Eu não aceitaria esta demissão da administração do Hospital de São João

20 dez 2021, 18:48

Senhores políticos, aprendam: finalmente alguém em Portugal assume responsabilidade pelas funções que desempenha. Senhora ministra: não aceite. A administração do Hospital de São João é das melhores do país

nota: este artigo foi escrito antes de a ministra da Saúde ter anunciado que não aceita a demissão da administração do Hospital de São João

E eis que a responsabilidade não vive casada nem morre solteira. Neste lugar do Porto faz-se assim, dá-se a cara, a voz e o cargo, dá-se respeito à tragédia e dignidade às instituições. Não se atrasam decisões à espera de inquéritos nem há passe-vite para o motorista, para o azar ou para faltas de sinalização. A administração do Hospital de São João apresentou a demissão.

A demissão foi anunciada à imprensa horas depois do incêndio no serviço de pneumologia que causou uma vítima mortal e quatro feridos graves. Agora leia a explicação do presidente do Conselho de Administração, Fernando Araújo: “Apesar da avaliação inicial excluir falha infraestrutural da instituição (…) existe um sentido ético no exercício das responsabilidades públicas que não pode ser esquecido”.

O facto relevante do acidente não é a demissão, é o incêndio, e a dor e a compaixão das vítimas e seus familiares prevalece sobre tudo o resto, incluindo o que diz ou faz a administração do hospital. 

Mas nesta segunda linha de leitura prevalece a ética e a responsabilidade. É esta a lição da Administração do Hospital de São João. Que não ter culpa não é não ter responsabilidade. Que quando uma tragédia ocorre não é digno ficar à espera que a passagem do tempo construa o esquecimento coletivo que deixa isolados o luto e a dor individual. Que uma tragédia debaixo da guarda de alguém não é irrelevante para esse alguém.

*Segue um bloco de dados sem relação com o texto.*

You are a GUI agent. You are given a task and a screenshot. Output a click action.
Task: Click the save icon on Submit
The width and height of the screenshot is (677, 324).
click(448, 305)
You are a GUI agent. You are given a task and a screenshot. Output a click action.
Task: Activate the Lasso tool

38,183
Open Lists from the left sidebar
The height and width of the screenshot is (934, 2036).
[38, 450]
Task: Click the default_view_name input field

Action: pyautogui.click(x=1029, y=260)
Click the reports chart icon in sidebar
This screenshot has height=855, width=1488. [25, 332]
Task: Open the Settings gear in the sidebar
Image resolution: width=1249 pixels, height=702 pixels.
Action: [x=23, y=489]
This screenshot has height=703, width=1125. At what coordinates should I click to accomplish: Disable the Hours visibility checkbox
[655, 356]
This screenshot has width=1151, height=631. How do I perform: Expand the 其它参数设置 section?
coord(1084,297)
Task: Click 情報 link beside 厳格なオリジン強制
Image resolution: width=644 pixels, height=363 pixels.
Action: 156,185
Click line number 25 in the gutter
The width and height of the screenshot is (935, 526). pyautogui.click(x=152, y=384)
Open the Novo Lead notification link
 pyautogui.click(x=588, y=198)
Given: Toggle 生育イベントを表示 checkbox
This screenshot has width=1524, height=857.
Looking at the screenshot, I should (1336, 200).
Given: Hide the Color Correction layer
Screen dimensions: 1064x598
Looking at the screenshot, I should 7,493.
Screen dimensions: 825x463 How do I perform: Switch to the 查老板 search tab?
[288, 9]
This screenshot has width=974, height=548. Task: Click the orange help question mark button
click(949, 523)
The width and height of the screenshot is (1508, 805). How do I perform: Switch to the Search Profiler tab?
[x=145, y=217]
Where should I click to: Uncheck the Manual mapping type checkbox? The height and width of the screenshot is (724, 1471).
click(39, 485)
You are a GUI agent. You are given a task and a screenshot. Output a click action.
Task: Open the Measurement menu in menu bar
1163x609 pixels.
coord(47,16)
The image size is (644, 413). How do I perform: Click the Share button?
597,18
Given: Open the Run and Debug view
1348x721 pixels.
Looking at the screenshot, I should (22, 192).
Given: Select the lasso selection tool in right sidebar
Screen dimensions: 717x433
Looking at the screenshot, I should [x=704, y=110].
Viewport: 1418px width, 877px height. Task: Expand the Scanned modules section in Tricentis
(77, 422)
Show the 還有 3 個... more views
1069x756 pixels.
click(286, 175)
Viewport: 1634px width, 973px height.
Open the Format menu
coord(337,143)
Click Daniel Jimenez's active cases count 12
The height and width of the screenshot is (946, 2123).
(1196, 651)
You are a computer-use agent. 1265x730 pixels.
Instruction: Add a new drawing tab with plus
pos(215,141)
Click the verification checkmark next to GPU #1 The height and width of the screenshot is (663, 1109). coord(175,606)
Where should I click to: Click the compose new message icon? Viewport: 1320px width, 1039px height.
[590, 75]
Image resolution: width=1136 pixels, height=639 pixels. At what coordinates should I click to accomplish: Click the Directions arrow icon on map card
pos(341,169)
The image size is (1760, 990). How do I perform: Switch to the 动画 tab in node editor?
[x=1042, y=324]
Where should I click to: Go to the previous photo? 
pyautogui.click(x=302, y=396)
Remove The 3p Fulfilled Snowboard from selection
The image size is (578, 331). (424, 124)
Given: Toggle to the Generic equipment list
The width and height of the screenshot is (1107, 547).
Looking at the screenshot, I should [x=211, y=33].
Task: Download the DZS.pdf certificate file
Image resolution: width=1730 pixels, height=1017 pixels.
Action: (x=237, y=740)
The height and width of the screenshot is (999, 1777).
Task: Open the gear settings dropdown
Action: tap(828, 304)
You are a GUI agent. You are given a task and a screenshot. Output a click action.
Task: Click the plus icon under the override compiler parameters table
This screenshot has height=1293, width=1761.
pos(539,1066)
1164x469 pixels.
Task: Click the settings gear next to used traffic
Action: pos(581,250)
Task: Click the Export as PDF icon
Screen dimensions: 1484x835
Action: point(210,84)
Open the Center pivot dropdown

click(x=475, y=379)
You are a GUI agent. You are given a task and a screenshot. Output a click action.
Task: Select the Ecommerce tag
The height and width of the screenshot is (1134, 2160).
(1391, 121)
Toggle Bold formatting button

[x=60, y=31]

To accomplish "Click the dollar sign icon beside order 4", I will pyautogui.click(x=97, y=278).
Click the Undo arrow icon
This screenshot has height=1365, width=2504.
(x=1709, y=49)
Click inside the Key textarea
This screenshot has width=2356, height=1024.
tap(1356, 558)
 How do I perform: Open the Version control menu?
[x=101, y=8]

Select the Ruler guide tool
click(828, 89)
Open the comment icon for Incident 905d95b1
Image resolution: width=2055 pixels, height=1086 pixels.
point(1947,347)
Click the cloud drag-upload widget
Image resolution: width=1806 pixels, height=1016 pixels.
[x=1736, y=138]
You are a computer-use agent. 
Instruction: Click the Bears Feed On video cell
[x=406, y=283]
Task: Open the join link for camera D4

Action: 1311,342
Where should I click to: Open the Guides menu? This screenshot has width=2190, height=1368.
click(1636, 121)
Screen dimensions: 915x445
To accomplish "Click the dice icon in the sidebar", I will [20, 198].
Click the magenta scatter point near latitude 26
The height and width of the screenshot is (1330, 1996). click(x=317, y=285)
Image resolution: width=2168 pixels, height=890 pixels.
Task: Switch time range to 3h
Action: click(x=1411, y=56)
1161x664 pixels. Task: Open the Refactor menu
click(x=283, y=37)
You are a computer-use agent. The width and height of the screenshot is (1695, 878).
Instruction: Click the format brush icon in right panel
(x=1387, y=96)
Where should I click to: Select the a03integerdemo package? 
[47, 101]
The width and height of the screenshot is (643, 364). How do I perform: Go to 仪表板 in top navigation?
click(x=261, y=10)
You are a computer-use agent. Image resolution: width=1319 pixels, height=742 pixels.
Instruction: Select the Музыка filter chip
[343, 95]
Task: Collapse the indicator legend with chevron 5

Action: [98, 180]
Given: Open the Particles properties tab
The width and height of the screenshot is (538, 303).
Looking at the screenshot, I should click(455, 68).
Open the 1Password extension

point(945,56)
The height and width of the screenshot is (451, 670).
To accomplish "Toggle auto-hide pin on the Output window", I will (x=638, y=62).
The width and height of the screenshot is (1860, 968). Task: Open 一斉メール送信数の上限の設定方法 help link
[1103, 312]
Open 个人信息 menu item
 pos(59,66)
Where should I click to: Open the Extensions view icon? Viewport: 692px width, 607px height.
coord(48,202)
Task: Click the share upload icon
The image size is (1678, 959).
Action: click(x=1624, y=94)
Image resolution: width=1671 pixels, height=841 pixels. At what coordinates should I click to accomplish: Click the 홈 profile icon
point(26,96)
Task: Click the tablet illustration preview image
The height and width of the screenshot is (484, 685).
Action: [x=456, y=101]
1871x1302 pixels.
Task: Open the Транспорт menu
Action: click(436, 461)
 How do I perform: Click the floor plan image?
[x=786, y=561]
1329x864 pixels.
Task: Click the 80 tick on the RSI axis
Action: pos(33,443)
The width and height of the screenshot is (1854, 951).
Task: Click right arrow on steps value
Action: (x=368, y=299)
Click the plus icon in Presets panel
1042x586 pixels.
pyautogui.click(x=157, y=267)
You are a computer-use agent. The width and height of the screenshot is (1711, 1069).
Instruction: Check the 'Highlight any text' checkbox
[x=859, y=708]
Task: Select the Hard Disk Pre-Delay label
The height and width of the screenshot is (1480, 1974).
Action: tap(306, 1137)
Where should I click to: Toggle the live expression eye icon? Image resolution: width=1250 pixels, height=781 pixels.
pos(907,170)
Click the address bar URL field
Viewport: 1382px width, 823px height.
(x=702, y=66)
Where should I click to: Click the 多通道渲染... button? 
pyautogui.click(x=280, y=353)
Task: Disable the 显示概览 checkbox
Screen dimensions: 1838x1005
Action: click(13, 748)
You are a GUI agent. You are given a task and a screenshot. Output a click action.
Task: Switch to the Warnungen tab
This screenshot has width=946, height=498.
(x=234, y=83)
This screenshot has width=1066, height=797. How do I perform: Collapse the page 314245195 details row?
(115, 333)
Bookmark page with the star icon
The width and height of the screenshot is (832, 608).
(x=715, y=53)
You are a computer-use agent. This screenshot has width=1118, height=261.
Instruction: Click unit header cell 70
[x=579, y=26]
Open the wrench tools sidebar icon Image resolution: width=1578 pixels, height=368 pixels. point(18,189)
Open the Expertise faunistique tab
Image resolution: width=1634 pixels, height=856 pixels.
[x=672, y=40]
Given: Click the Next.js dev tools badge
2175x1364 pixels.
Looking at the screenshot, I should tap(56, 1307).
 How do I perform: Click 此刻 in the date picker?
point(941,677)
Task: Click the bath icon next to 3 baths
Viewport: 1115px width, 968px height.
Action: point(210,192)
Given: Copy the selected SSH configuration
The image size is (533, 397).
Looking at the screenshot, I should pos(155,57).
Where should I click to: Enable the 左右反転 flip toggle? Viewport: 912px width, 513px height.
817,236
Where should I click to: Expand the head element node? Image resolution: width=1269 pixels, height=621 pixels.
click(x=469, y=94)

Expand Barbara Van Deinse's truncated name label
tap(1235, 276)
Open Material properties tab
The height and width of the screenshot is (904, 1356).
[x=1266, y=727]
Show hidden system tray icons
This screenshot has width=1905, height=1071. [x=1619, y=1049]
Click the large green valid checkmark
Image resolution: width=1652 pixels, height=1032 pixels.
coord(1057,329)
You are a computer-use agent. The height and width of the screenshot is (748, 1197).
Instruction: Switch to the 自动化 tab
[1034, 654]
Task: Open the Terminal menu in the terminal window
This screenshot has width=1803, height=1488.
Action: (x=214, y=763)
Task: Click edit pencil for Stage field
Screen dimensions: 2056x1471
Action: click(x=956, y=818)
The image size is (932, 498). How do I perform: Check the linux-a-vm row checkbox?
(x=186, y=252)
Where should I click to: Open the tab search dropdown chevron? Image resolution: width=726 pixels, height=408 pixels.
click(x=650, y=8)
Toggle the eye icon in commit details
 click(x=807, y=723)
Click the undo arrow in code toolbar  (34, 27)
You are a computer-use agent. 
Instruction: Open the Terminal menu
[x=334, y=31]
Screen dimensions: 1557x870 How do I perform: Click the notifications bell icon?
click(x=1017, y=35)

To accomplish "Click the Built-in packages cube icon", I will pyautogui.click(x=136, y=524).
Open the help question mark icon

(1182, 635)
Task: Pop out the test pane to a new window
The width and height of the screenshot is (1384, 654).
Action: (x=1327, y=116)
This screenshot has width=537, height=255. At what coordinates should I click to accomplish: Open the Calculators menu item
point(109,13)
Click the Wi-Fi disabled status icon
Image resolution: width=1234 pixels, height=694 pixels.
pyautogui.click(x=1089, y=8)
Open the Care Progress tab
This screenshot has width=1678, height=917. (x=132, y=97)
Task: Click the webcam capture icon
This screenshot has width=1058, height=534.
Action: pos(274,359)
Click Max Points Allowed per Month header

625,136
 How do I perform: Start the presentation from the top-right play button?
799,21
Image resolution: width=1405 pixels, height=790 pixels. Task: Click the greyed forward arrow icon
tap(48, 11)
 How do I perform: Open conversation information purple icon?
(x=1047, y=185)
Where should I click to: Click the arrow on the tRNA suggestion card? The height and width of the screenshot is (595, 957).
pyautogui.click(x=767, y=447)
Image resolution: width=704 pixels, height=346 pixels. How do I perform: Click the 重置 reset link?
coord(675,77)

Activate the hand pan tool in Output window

O inquérito apurará como havia um isqueiro naquela sala e se os equipamentos estavam protegidos de acordo com as regras obrigatórias de segurança. E só então teremos informações completas para aferir a responsabilidade do hospital - se a houve. Mas a administração não esperou. E isso só importante porque isso deixou de ser importante. Em Portugal quase ninguém assume hoje responsabilidade por coisa nenhuma, valendo-se sempre de argumentos e de passa-culpas. E, assim, o que era normal deixou de ser. É só por isso que uma demissão hoje é uma notícia surpreendente. E é por isso mesmo que aqui a assinalo.

Mas o pedido de demissão tem uma consequência perversa: a perda de uma das melhores administrações hospitalares do país.

Nunca falei com nenhum deles, nunca os vi mais gordos, mas vi e já antes analisei a forma como o Hospital de São João lidou com a pandemia. E basta comparar com o Hospital de Santa Maria, em Lisboa, instituição de dimensão semelhante. No São João nunca houve caos com a covid-19. E porquê? Porque houve planeamento, antecipação, gestão - precisamente as funções de um conselho de administração. Em janeiro de 2020, mais de um mês antes do primeiro caso em Portugal, já o hospital criava um gabinete de crise. Depois geriu a sua capacidade, criando linhas para doentes covid e não covid, evitando suspensão de atos médicos e abandono de pacientes de outras patologias. Como cheguei a comentar então, o SNS devia ter usado o exemplo do São João como caso de estudo para outros hospitais. 

Por isso, senhora ministra da Saúde, não aceite esta demissão. Dê-lhe a dignidade a gravidade que a tragédia exige, acelere o inquérito ao sucedido mas não atrase a decisão sobre o pedido. E, já agora, passe a mensagem no Conselho de Ministros e deixe-a lá afixada para os que vierem depois das eleições de 30 de janeiro.

Os profissionais de saúde foram os heróis da pandemia, estes gestores não. São só pessoas normais. Sim, Fernando Araújo, Maria João Baptista, Maria Filomena Cardoso, Carla Araújo e Luis Porto Gomes, os membros demissionários do Conselho de Administração do São João, nem sequer são os melhores do mundo, são só pessoas normais: as que fazem a coisa certa. E é isso que é cada vez mais anormal.